2. Des accords professionnels bienvenus
Au-delà des dispositions strictement législatives ou autorisant des modifications par voie d'ordonnance, la loi du 7 juillet 2016 prévoit en outre, directement ou indirectement, une série d' accords professionnels relatifs au fonctionnement de la filière, avec l'objectif d' une relation renforcée, plus transparente et responsabilisée entre les partenaires .
La loi élargit ainsi le champ des accords conclus entre les représentants des auteurs, les organisations professionnelles représentatives des producteurs et, le cas échéant, d'autres secteurs d'activité, pouvant donner lieu à une extension par arrêté du ministre chargé de la culture. L'objectif est de pouvoir désormais étendre non seulement les accords relatifs à la rémunération des auteurs, comme le permet aujourd'hui le code dela propriété intellectuelle, mais également ceux portant sur d'autres aspects des relations entre auteurs et producteurs, de nature à favoriser la mise en place de bonnes pratiques contractuelles ou la prise en compte d'usages professionnels dans le secteur de production d'oeuvres audiovisuelles.
Au regard de l'objet des accords concernés, la mesure prévoit expressément la nécessité pour les organisations professionnelles représentatives des producteurs d'être signataires de tels accords afin qu'aucune extension ne soit rendue possible en leur absence.
Est également prévue la limitation de la durée de l'accord sur la chronologie des médias. De fait, les modalités de diffusion numérique des oeuvres cinématographiques évoluent rapidement, tant sur le plan technique qu'au niveau des usages, en particulier sur les services de vidéo à la demande. Ces évolutions appellent donc des adaptations régulières de l'accord interprofessionnel qui organise la chronologie des médias applicable aux services de télévision et aux services de médias audiovisuels à la demande (SMAD).
La chronologie des médias, en matière d'exploitation des oeuvres cinématographiques sur les services de télévision et sur les SMAD, peut être fixée par voie d'accord professionnel étendu. Désormais, l'arrêté d'extension correspondant ne peut rendre obligatoire un tel accord que pour une durée maximale de trois ans . En outre, afin de favoriser, de manière structurelle, la conclusion interprofessionnelle d'avenants intégrant les évolutions des technologies et des usages, il est apparu opportun de renforcer la clause de rendez-vous que contient déjà l'accord actuel, en limitant la durée de validité de l'arrêté d'extension à trois ans.
L' accord professionnel signé le 6 juillet 2009 par près de trente organisations professionnelles et opérateurs représentatifs a fixé les délais applicables à l'ensemble des modes de diffusion des films. Les stipulations de cet accord relatives aux délais d'exploitation ont été rendues obligatoires par arrêté du 9 juillet 2009 pour toute entreprise du secteur du cinéma, pour tout éditeur de SMAD et pour tout éditeur de services de télévision.
Faute d'avoir été dénoncé par une ou plusieurs organisations professionnelles représentatives dans un délai de trois mois avant sa date d'échéance, l'accord du 6 juillet 2009 a été reconduit tacitement chaque année, au mépris d'une nécessaire modernisation.

• DOCUMENTS SOURCES:
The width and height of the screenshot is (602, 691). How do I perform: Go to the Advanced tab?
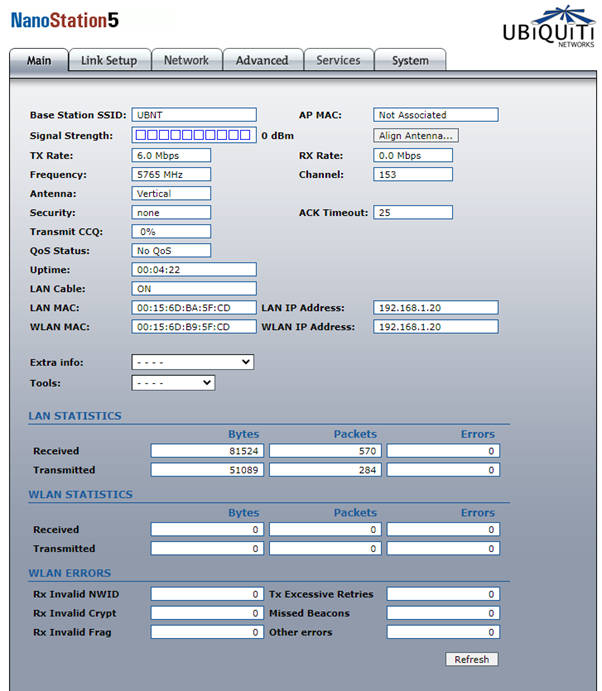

• CONSIGNE: Citez textuellement le passage de l'extrait sur les accords professionnels qui commence par « Au regard de » et se poursuit jusqu'à « en leur absence. ».

• PRODUCTION ATTENDUE:
Au regard de l'objet des accords concernés, la mesure prévoit expressément la nécessité pour les organisations professionnelles représentatives des producteurs d'être signataires de tels accords afin qu'aucune extension ne soit rendue possible en leur absence.